# [WHAT YOU NEED TO DO]
Keep the pictures out, please, and set down every record exactly.

# [INPUT DATA]
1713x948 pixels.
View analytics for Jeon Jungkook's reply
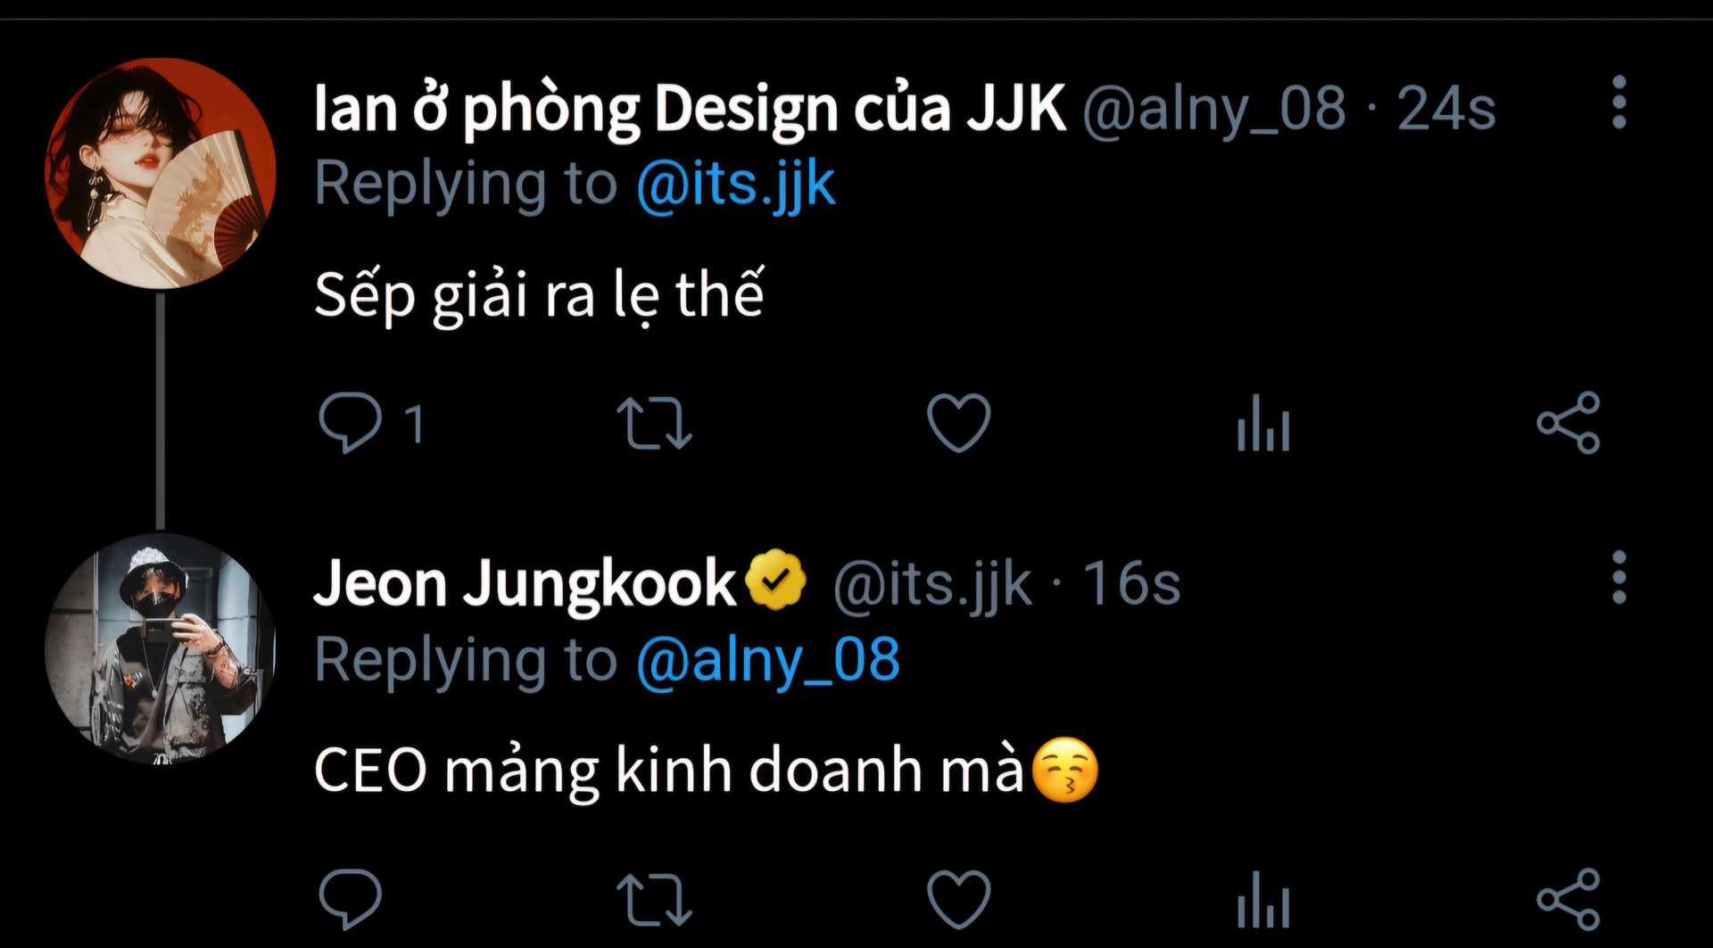[x=1262, y=900]
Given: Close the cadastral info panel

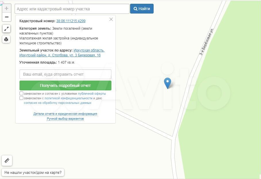Looking at the screenshot, I should pyautogui.click(x=111, y=19).
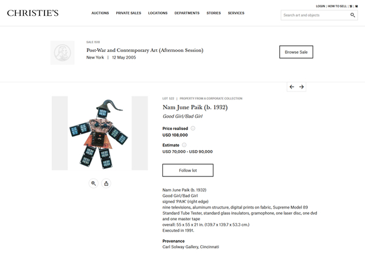Expand the Locations menu

click(158, 13)
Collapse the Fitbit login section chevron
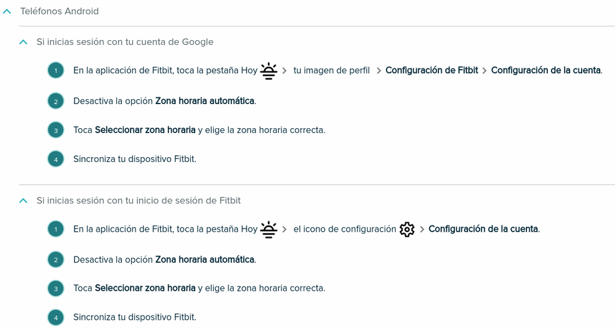The image size is (615, 329). pyautogui.click(x=23, y=201)
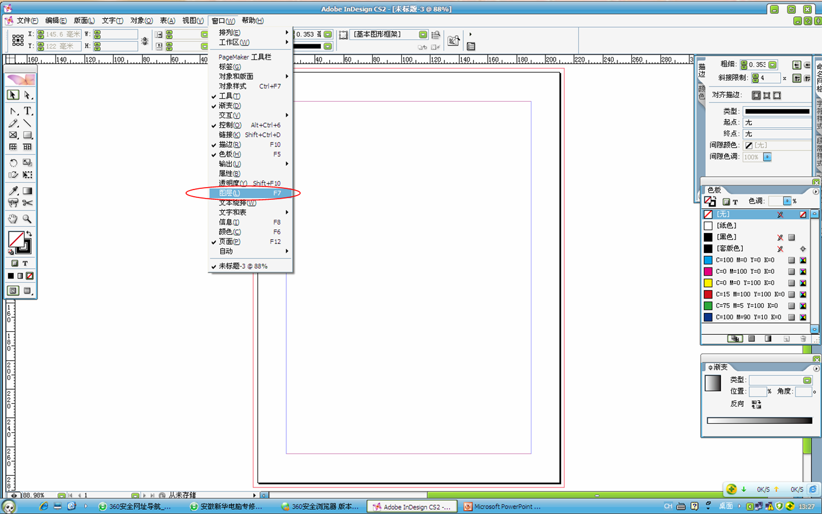Choose the Zoom magnifier tool
This screenshot has height=514, width=822.
coord(27,219)

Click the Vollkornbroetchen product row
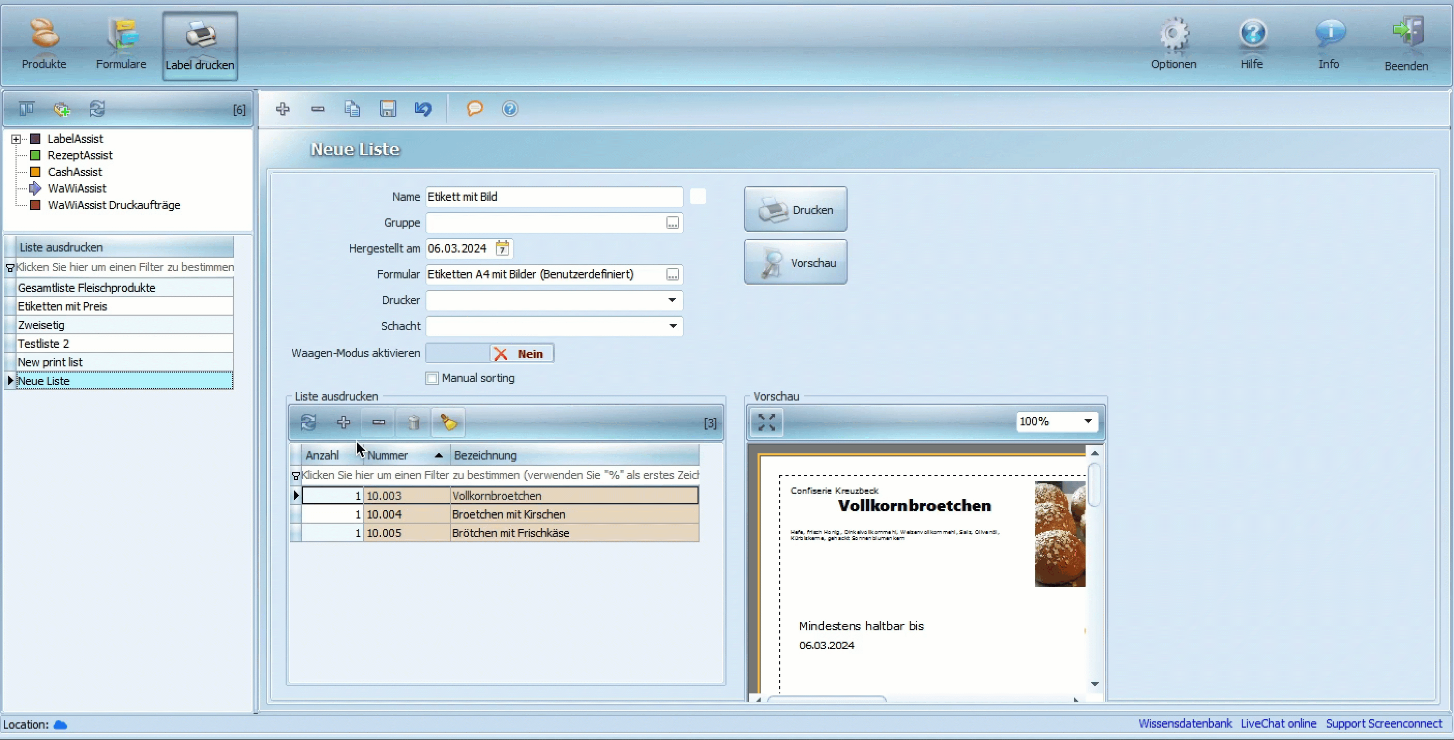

# [EXPECTED ANSWER]
1713x948 pixels.
View analytics for Jeon Jungkook's reply
[x=1262, y=900]
Given: Close the cadastral info panel

Looking at the screenshot, I should pyautogui.click(x=111, y=19).
Expand the Locations menu

click(158, 13)
Collapse the Fitbit login section chevron
The image size is (615, 329). pyautogui.click(x=23, y=201)
Choose the Zoom magnifier tool
This screenshot has height=514, width=822.
coord(27,219)

Click the Vollkornbroetchen product row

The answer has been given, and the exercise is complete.